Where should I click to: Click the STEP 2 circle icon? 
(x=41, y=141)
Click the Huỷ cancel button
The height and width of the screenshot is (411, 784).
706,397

Exercise instructions:
Output the records above as a numbered list, one line per item, with any blank lines omitted.

Response to this exercise:
1. Where should I click to: Click the STEP 2 circle icon? 
2. (x=41, y=141)
3. Click the Huỷ cancel button
4. The height and width of the screenshot is (411, 784).
5. 706,397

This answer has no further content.